» **WORK TO COMPLETE**:
An exact copy of every entry is the required answer.

» **DATASET EXCERPTS**:
★ ★ ★ ★ ★

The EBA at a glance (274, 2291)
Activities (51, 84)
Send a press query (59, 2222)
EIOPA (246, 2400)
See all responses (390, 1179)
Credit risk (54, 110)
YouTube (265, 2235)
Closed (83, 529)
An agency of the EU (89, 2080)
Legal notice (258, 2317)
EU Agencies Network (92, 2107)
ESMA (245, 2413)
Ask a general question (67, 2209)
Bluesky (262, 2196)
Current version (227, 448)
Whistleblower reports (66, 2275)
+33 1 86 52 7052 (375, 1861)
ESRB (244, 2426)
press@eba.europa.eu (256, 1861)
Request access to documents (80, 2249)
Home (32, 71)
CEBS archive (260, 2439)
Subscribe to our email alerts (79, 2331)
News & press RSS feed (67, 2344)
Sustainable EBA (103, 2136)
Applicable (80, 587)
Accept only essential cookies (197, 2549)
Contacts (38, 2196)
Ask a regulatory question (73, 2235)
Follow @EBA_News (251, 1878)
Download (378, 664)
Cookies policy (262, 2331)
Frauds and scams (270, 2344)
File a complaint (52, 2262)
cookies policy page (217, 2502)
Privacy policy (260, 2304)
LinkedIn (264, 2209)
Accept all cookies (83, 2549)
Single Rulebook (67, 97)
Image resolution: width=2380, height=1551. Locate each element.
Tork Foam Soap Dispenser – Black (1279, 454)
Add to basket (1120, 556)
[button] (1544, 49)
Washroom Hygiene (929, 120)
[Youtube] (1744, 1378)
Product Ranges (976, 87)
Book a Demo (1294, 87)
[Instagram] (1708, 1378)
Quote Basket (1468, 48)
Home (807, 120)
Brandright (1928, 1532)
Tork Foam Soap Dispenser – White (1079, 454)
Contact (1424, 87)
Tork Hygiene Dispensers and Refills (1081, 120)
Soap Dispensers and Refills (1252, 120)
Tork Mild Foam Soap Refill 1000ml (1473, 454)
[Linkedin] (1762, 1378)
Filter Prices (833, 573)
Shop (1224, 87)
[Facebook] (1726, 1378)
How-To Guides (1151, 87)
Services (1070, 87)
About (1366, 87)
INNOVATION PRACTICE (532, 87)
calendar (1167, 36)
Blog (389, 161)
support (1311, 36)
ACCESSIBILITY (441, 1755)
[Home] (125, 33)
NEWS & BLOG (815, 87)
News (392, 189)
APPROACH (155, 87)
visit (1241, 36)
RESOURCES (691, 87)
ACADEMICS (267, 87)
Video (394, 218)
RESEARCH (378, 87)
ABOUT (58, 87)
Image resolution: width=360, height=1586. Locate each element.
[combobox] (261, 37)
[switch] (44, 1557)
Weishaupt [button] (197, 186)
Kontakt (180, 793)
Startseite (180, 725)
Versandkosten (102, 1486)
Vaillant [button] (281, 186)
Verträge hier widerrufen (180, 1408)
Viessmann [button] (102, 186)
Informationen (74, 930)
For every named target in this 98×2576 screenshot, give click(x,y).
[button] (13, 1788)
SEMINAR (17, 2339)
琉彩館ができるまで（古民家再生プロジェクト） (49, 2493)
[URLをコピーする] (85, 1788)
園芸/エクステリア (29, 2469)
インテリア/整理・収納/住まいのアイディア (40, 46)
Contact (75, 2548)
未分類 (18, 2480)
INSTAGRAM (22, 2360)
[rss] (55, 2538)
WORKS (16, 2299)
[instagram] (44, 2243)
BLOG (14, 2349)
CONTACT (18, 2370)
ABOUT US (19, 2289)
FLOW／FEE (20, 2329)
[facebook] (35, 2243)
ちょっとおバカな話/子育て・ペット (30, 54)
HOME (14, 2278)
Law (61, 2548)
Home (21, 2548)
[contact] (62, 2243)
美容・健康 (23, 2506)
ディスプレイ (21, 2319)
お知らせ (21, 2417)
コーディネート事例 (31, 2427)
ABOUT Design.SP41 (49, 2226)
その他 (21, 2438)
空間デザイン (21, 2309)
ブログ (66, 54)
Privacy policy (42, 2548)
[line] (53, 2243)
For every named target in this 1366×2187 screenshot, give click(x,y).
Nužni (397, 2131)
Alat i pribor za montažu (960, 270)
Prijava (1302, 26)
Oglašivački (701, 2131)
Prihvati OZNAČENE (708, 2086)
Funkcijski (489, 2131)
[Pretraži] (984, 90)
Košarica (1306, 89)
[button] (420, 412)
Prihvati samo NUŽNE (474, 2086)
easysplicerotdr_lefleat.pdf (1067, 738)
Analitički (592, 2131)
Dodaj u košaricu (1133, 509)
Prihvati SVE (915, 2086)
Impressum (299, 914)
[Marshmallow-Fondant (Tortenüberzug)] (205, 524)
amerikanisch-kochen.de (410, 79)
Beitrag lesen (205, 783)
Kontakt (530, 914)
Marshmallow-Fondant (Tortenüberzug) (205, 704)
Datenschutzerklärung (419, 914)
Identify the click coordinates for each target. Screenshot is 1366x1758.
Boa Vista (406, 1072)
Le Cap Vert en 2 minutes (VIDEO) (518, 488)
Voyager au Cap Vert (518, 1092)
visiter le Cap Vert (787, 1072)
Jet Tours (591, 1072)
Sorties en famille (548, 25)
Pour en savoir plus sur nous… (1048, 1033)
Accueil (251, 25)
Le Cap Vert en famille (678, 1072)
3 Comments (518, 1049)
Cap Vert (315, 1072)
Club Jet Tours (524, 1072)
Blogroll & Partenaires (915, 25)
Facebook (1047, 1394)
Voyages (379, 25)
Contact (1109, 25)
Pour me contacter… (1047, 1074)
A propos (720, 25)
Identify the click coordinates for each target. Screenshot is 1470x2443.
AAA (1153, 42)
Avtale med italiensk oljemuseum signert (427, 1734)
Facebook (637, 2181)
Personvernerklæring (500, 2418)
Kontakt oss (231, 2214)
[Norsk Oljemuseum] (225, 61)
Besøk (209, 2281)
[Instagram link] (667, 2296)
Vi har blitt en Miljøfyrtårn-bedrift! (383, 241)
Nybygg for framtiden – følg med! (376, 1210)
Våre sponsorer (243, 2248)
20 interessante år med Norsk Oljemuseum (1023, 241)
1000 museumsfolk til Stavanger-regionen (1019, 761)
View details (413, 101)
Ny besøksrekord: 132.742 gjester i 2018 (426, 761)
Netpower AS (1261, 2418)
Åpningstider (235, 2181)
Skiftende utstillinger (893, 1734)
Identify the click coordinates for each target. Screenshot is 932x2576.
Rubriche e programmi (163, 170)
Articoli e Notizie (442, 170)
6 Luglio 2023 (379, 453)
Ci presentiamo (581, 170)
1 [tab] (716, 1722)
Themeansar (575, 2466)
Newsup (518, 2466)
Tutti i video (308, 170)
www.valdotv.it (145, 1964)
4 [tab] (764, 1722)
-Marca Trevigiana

★ ★ ★ ★ ★

» **SOLUTION TO THIS PROBLEM**:
The EBA at a glance (274, 2291)
Activities (51, 84)
Send a press query (59, 2222)
EIOPA (246, 2400)
See all responses (390, 1179)
Credit risk (54, 110)
YouTube (265, 2235)
Closed (83, 529)
An agency of the EU (89, 2080)
Legal notice (258, 2317)
EU Agencies Network (92, 2107)
ESMA (245, 2413)
Ask a general question (67, 2209)
Bluesky (262, 2196)
Current version (227, 448)
Whistleblower reports (66, 2275)
+33 1 86 52 7052 (375, 1861)
ESRB (244, 2426)
press@eba.europa.eu (256, 1861)
Request access to documents (80, 2249)
Home (32, 71)
CEBS archive (260, 2439)
Subscribe to our email alerts (79, 2331)
News & press RSS feed (67, 2344)
Sustainable EBA (103, 2136)
Applicable (80, 587)
Accept only essential cookies (197, 2549)
Contacts (38, 2196)
Ask a regulatory question (73, 2235)
Follow @EBA_News (251, 1878)
Download (378, 664)
Cookies policy (262, 2331)
Frauds and scams (270, 2344)
File a complaint (52, 2262)
cookies policy page (217, 2502)
Privacy policy (260, 2304)
LinkedIn (264, 2209)
Accept all cookies (83, 2549)
Single Rulebook (67, 97)
Image resolution: width=2380, height=1551. Locate each element.
Tork Foam Soap Dispenser – Black (1279, 454)
Add to basket (1120, 556)
[button] (1544, 49)
Washroom Hygiene (929, 120)
[Youtube] (1744, 1378)
Product Ranges (976, 87)
Book a Demo (1294, 87)
[Instagram] (1708, 1378)
Quote Basket (1468, 48)
Home (807, 120)
Brandright (1928, 1532)
Tork Foam Soap Dispenser – White (1079, 454)
Contact (1424, 87)
Tork Hygiene Dispensers and Refills (1081, 120)
Soap Dispensers and Refills (1252, 120)
Tork Mild Foam Soap Refill 1000ml (1473, 454)
[Linkedin] (1762, 1378)
Filter Prices (833, 573)
Shop (1224, 87)
[Facebook] (1726, 1378)
How-To Guides (1151, 87)
Services (1070, 87)
About (1366, 87)
INNOVATION PRACTICE (532, 87)
calendar (1167, 36)
Blog (389, 161)
support (1311, 36)
ACCESSIBILITY (441, 1755)
[Home] (125, 33)
NEWS & BLOG (815, 87)
News (392, 189)
APPROACH (155, 87)
visit (1241, 36)
RESOURCES (691, 87)
ACADEMICS (267, 87)
Video (394, 218)
RESEARCH (378, 87)
ABOUT (58, 87)
Image resolution: width=360, height=1586. Locate each element.
[combobox] (261, 37)
[switch] (44, 1557)
Weishaupt [button] (197, 186)
Kontakt (180, 793)
Startseite (180, 725)
Versandkosten (102, 1486)
Vaillant [button] (281, 186)
Verträge hier widerrufen (180, 1408)
Viessmann [button] (102, 186)
Informationen (74, 930)
For every named target in this 98×2576 screenshot, give click(x,y).
[button] (13, 1788)
SEMINAR (17, 2339)
琉彩館ができるまで（古民家再生プロジェクト） (49, 2493)
[URLをコピーする] (85, 1788)
園芸/エクステリア (29, 2469)
インテリア/整理・収納/住まいのアイディア (40, 46)
Contact (75, 2548)
未分類 (18, 2480)
INSTAGRAM (22, 2360)
[rss] (55, 2538)
WORKS (16, 2299)
[instagram] (44, 2243)
BLOG (14, 2349)
CONTACT (18, 2370)
ABOUT US (19, 2289)
FLOW／FEE (20, 2329)
[facebook] (35, 2243)
ちょっとおバカな話/子育て・ペット (30, 54)
HOME (14, 2278)
Law (61, 2548)
Home (21, 2548)
[contact] (62, 2243)
美容・健康 (23, 2506)
ディスプレイ (21, 2319)
お知らせ (21, 2417)
コーディネート事例 (31, 2427)
ABOUT Design.SP41 (49, 2226)
その他 (21, 2438)
空間デザイン (21, 2309)
ブログ (66, 54)
Privacy policy (42, 2548)
[line] (53, 2243)
For every named target in this 1366×2187 screenshot, give click(x,y).
Nužni (397, 2131)
Alat i pribor za montažu (960, 270)
Prijava (1302, 26)
Oglašivački (701, 2131)
Prihvati OZNAČENE (708, 2086)
Funkcijski (489, 2131)
[Pretraži] (984, 90)
Košarica (1306, 89)
[button] (420, 412)
Prihvati samo NUŽNE (474, 2086)
easysplicerotdr_lefleat.pdf (1067, 738)
Analitički (592, 2131)
Dodaj u košaricu (1133, 509)
Prihvati SVE (915, 2086)
Impressum (299, 914)
[Marshmallow-Fondant (Tortenüberzug)] (205, 524)
amerikanisch-kochen.de (410, 79)
Beitrag lesen (205, 783)
Kontakt (530, 914)
Marshmallow-Fondant (Tortenüberzug) (205, 704)
Datenschutzerklärung (419, 914)
Identify the click coordinates for each target. Screenshot is 1366x1758.
Boa Vista (406, 1072)
Le Cap Vert en 2 minutes (VIDEO) (518, 488)
Voyager au Cap Vert (518, 1092)
visiter le Cap Vert (787, 1072)
Jet Tours (591, 1072)
Sorties en famille (548, 25)
Pour en savoir plus sur nous… (1048, 1033)
Accueil (251, 25)
Le Cap Vert en famille (678, 1072)
3 Comments (518, 1049)
Cap Vert (315, 1072)
Club Jet Tours (524, 1072)
Blogroll & Partenaires (915, 25)
Facebook (1047, 1394)
Voyages (379, 25)
Contact (1109, 25)
Pour me contacter… (1047, 1074)
A propos (720, 25)
Identify the click coordinates for each target. Screenshot is 1470x2443.
AAA (1153, 42)
Avtale med italiensk oljemuseum signert (427, 1734)
Facebook (637, 2181)
Personvernerklæring (500, 2418)
Kontakt oss (231, 2214)
[Norsk Oljemuseum] (225, 61)
Besøk (209, 2281)
[Instagram link] (667, 2296)
Vi har blitt en Miljøfyrtårn-bedrift! (383, 241)
Nybygg for framtiden – følg med! (376, 1210)
Våre sponsorer (243, 2248)
20 interessante år med Norsk Oljemuseum (1023, 241)
1000 museumsfolk til Stavanger-regionen (1019, 761)
View details (413, 101)
Ny besøksrekord: 132.742 gjester i 2018 (426, 761)
Netpower AS (1261, 2418)
Åpningstider (235, 2181)
Skiftende utstillinger (893, 1734)
Identify the click coordinates for each target. Screenshot is 932x2576.
Rubriche e programmi (163, 170)
Articoli e Notizie (442, 170)
6 Luglio 2023 (379, 453)
Ci presentiamo (581, 170)
1 [tab] (716, 1722)
Themeansar (575, 2466)
Newsup (518, 2466)
Tutti i video (308, 170)
www.valdotv.it (145, 1964)
4 [tab] (764, 1722)
-Marca Trevigiana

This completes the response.